▸ **TASK REQUIREMENTS**
Nothing but the lines below from the one that contains "You are a GUI" through the one that contains "This screenshot has height=420, width=633." should be retyped, exactly and including both ends. Do not include pictures.

===== MATERIAL SHOWN =====

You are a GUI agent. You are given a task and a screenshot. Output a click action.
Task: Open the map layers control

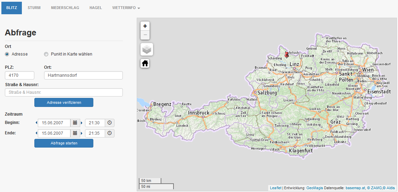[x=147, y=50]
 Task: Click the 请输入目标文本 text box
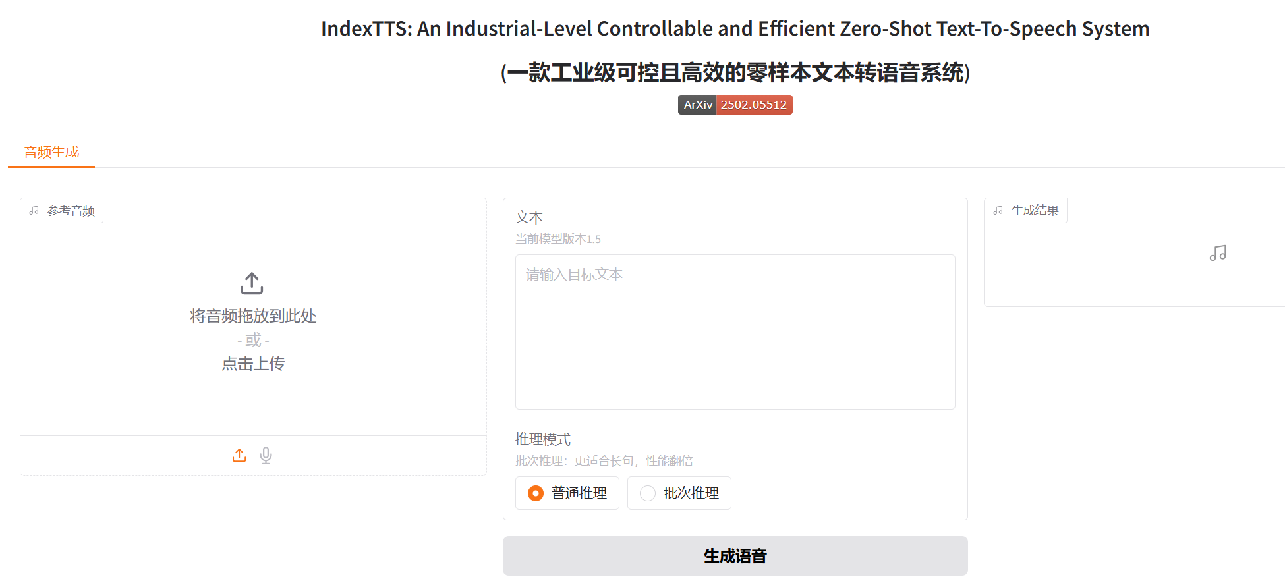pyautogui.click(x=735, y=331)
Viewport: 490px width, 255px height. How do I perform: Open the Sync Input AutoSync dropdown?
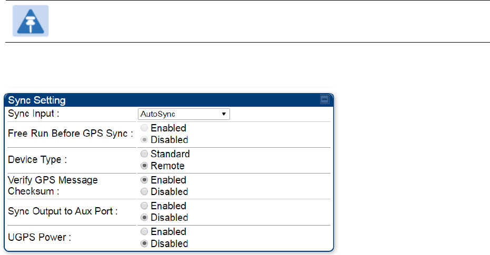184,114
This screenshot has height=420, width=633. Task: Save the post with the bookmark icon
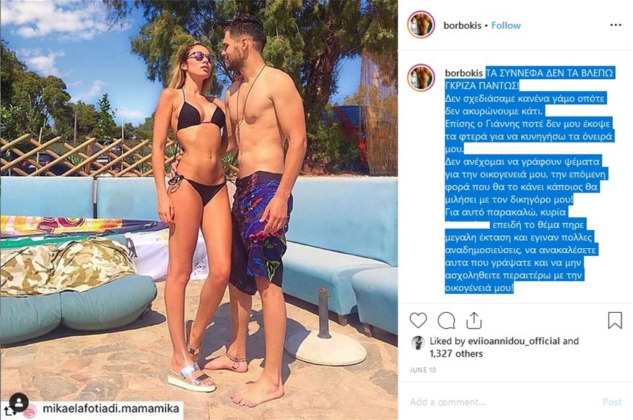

=====
===== MATERIAL SHOWN =====

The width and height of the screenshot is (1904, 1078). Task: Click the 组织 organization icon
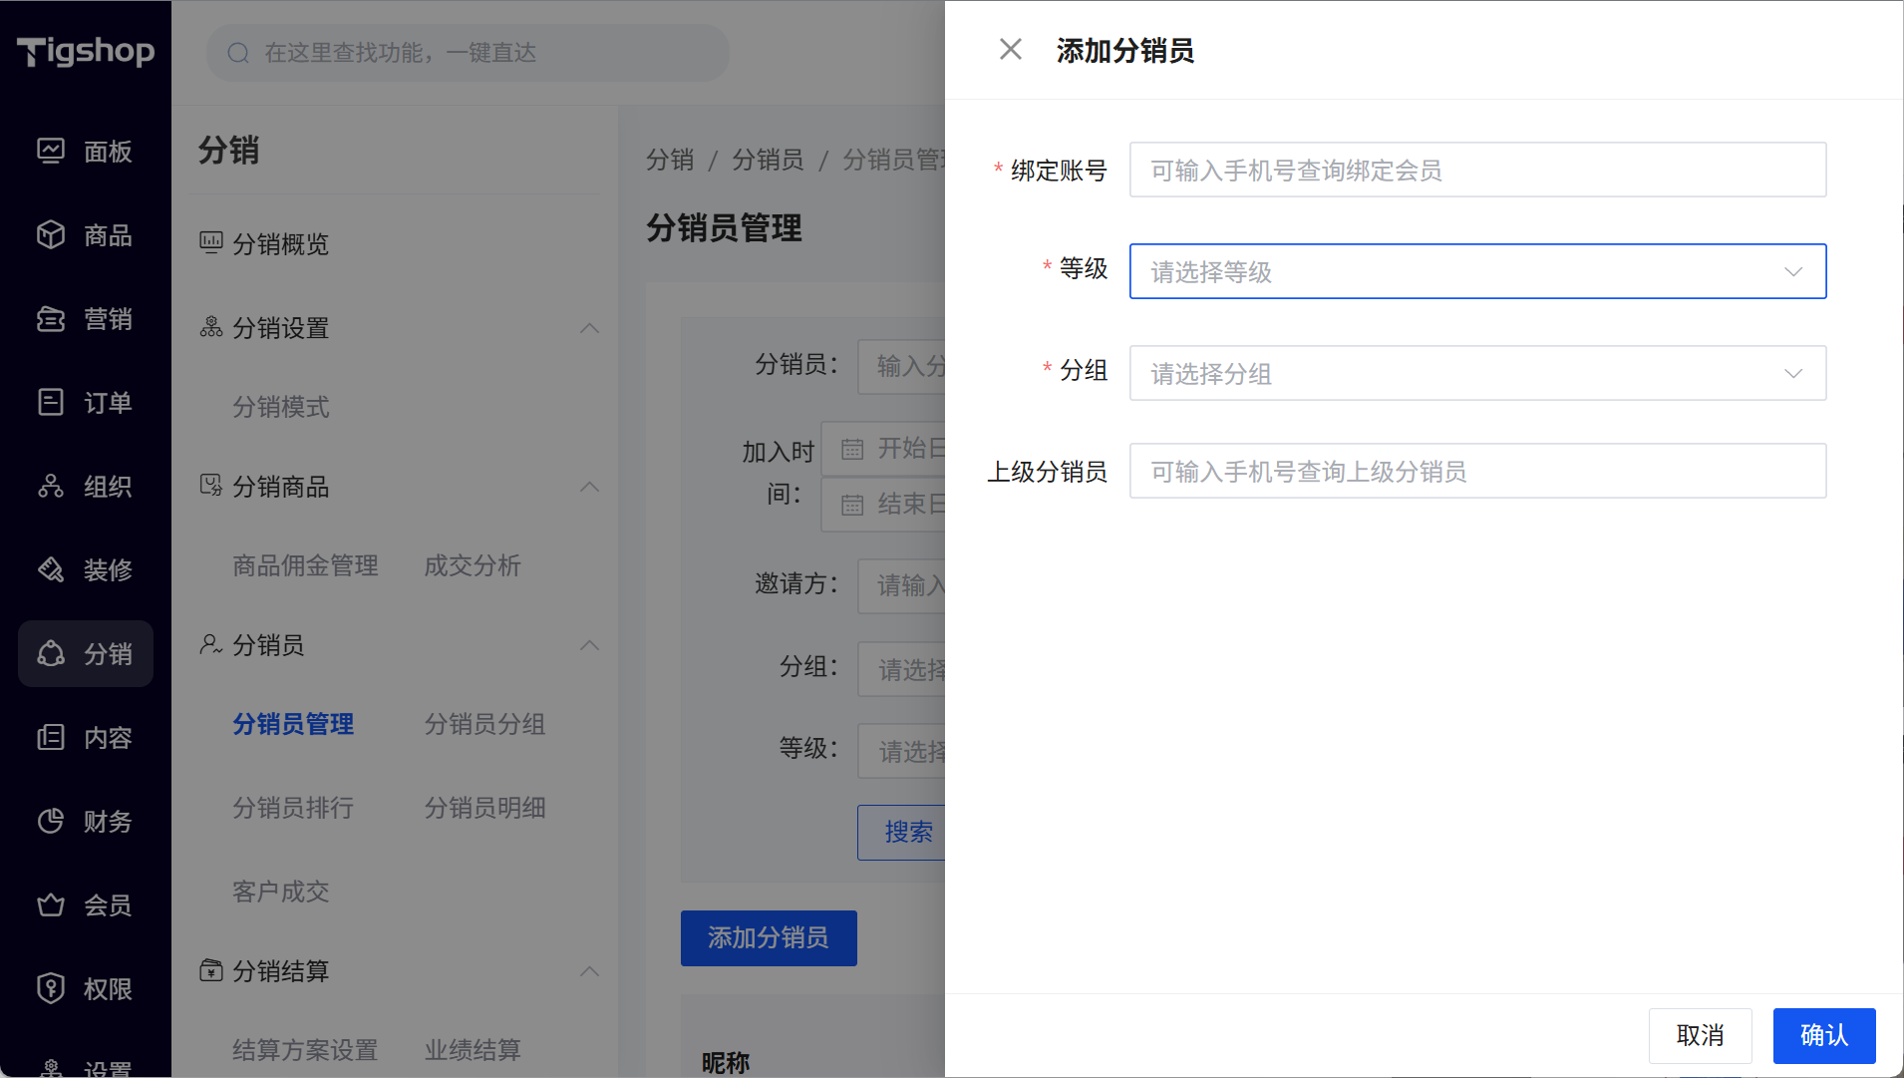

=====
===== MATERIAL SHOWN =====

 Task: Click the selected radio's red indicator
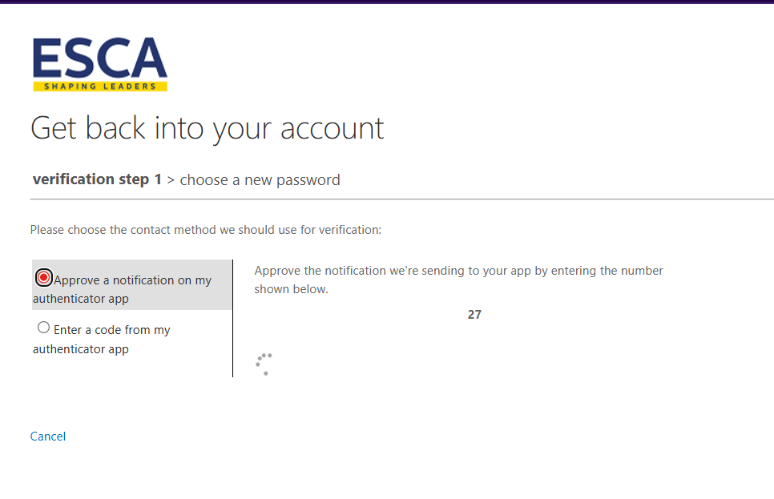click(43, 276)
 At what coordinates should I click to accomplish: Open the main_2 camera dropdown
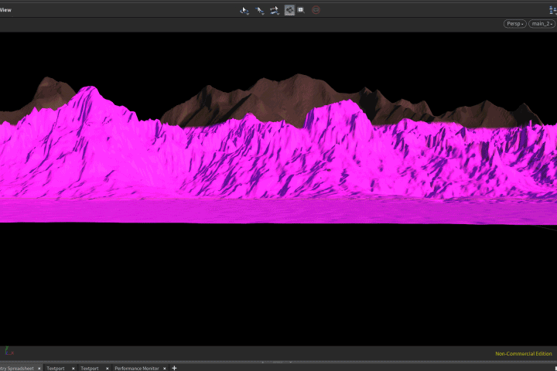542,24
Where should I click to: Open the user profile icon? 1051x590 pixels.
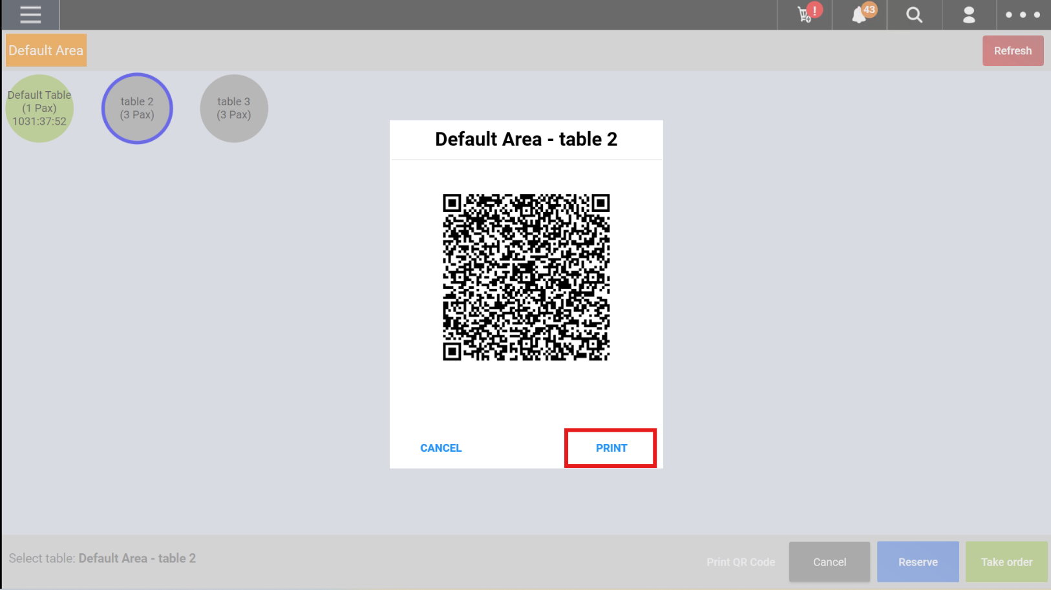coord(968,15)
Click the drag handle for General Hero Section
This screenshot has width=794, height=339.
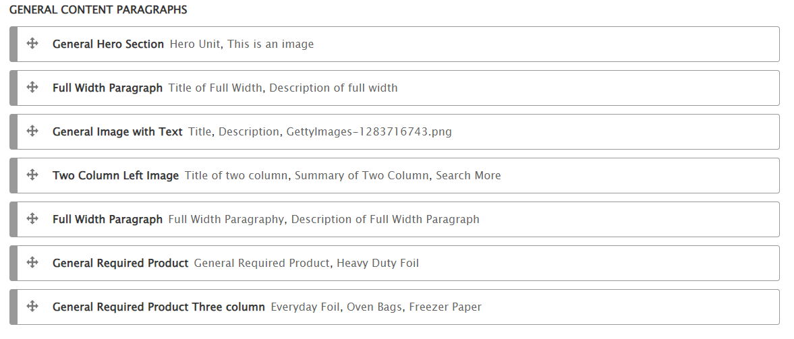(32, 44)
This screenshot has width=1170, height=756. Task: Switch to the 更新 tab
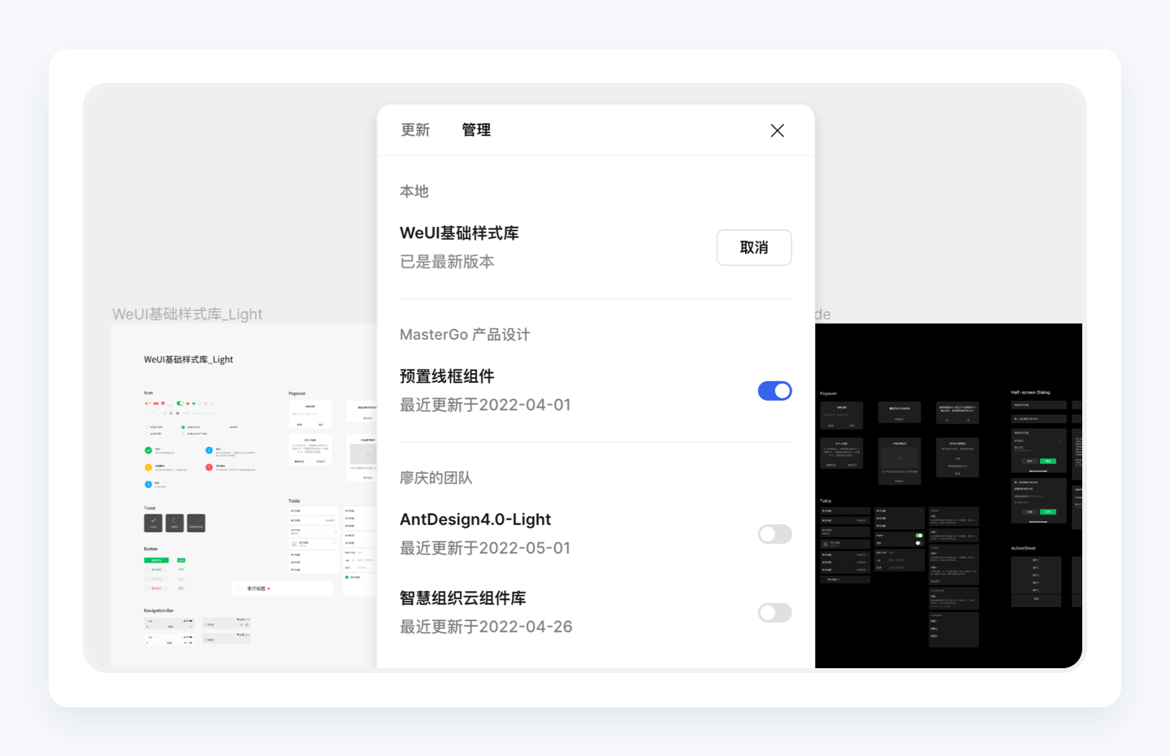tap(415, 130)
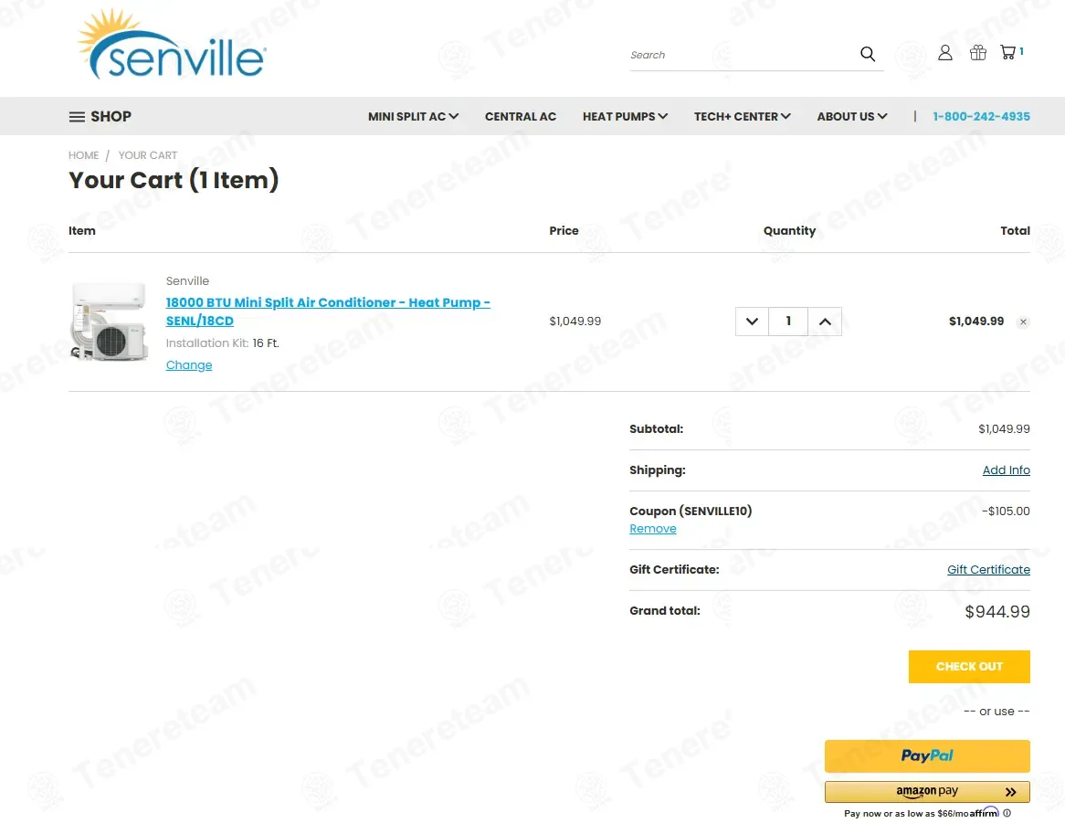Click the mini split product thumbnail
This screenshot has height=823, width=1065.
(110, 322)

=====

▸ **RESPONSE TO THIS EXERCISE**
You are a GUI agent. You are given a task and a screenshot. Output a click action.
Task: Open the map layers control

[x=147, y=50]
 Task: Click the 请输入目标文本 text box
pyautogui.click(x=735, y=331)
Viewport: 490px width, 255px height. How do I perform: Open the Sync Input AutoSync dropdown?
184,114
This screenshot has height=420, width=633. Task: Save the post with the bookmark icon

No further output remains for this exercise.